Online security is completely broken, and we are engineering the world to make that – possibly unfixable – problem even worse, day by day.
We have a tendency to compare the online world to the offline one, so when we think of security we liken passwords to a door key.
We can over-extend that analogy: imagine you used the same key for your car, office, bank safe deposit box and house, and you have a rough approximation of the risk of re-using passwords. We can think of backdoor routes into sites – through unpatched security holes and similar – as more like climbing through a window.
But these hokey analogies only start to show some of the risk. In the case of the recent breach of Facebook’s security, which affected at least 30 million users, the vulnerability allowed the hackers – almost certainly a nation state – to impersonate logged-on users, roughly akin to disguising themselves as you to trick their way past building security. They never got the key, but they got in and had a look around.
The exploit to get into those Facebook accounts was a convoluted one, and reminds us of the complexity of modern online architecture – millions of lines of code, interlinked libraries, open-source components, and interaction between different sites. It’s akin to a building having a million windows, and someone has to constantly check whether they’re all locked.
If that sounds an impossible job, then you’d be right: almost every major web service has suffered a major breach at some point, and that’s not just the private sector ones. This weekend alone, around 30,000 US Department of Defense staff found their card and travel details had been accessed via an attack on a contractor.
And famously, even the agencies in charge of online security and their nation’s most closely-guarded secrets cannot avoid hacks: not only did the USA’s National Security Agency (NSA) and the UK’s GCHQ face losing their secrets via Edward Snowden’s disclosures, the NSA also lost control of some of its own hacking tools – which were then used in an attack which hit the NHS’s IT systems.
These are just the hacks that we know about: competent hackers – whether working for profit or for their government – don’t broadcast when they’ve got into a system. They just quietly sit back and hoover up the data they can freely access.
On top of these undiscovered leaks, there are ones that have been found but we haven’t been told about: Google was exposed earlier this month as having decided not to disclose a security hole which could have hit 500,000 users. It is unclear whether the company will face any repercussions for that decision.
To summarise: our biggest and most technologically sophisticated companies are regularly failing to protect the data they collect.
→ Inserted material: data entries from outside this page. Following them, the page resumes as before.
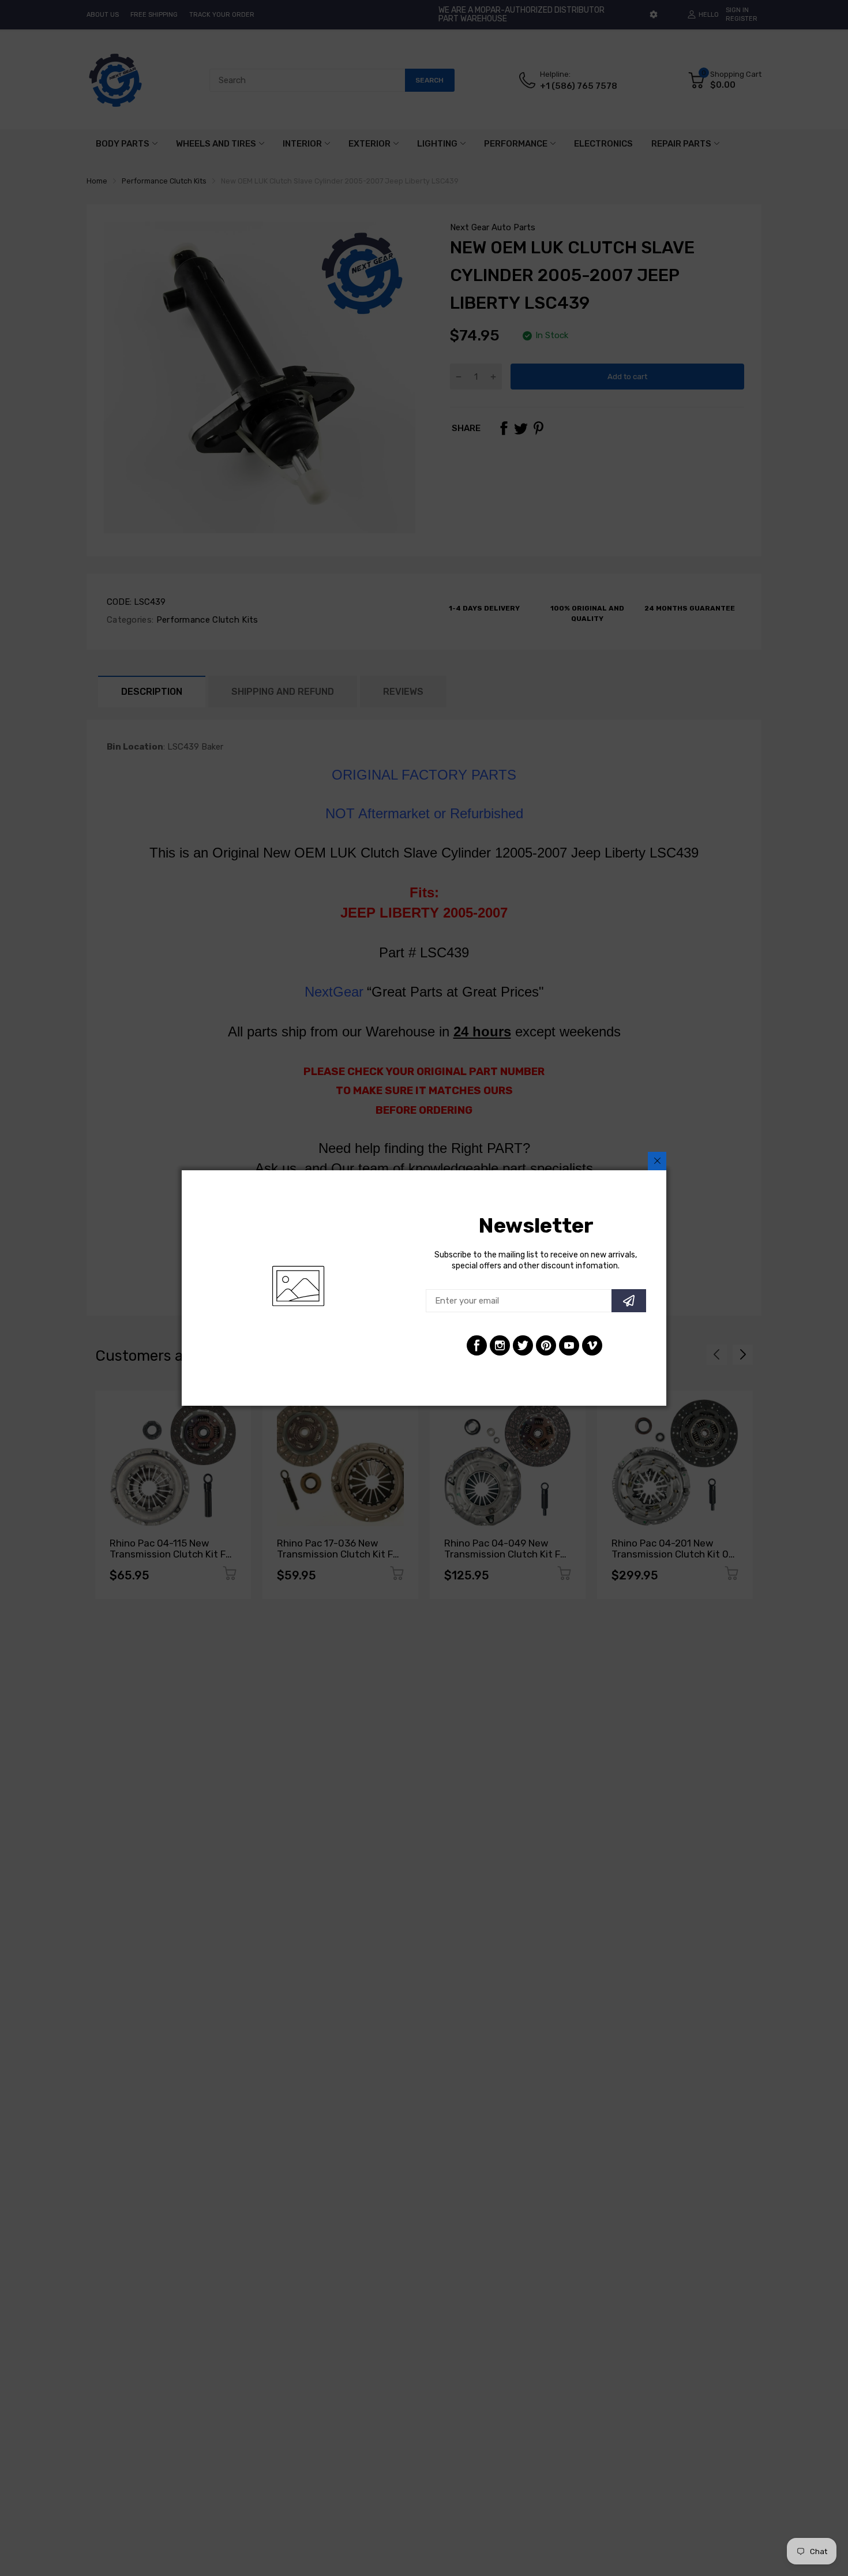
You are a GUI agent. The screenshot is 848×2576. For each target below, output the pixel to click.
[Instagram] (500, 1345)
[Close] (657, 1161)
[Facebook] (477, 1345)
So are our governments and even our intelligence agencies.
While they remain unable to do that, they are all collecting more data on more people than ever before, creating irresistible hoards of personal data, many of which are impossible to alter once collected: information accessed during the Facebook attack included details such as sexual orientation, search history, and other personal information.
So: ever bigger honeypots of data, that we can’t protect, with no obvious change in sight. That’s as bad as it gets, right? Wrong. Companies like Facebook, Google and Twitter now offer what’s called “open auth” – the ability to use your logged-in session with one of those sites to log in to others.
On the surface, that’s sensible: instead of millions of sites having to build secure login systems, fewer do – and you need to login less often, and type passwords much less.
But it also makes the already unassailable security risks even more systemic: getting into Facebook can now mean getting into dozens of other connected sites – and we’re moving more in that direction too.
Almost every serious security professional will tell you that online data security is fundamentally broken – and that we should move towards minimising the damage when serious attackers get into systems (and making it much easier to detect such intrusions) than pursuing the “fortress” model of illusory security.
Instead, we get security theatre – reminders about our own passwords and data, even as serious attackers take thousands or millions of these at a time.
We have created a huge systemic risk to our own privacy, finances and security – perhaps even to our economic system – and we barely understand it, or care about it. The experts know the security of the internet is broken. They’re just waiting for the public to care.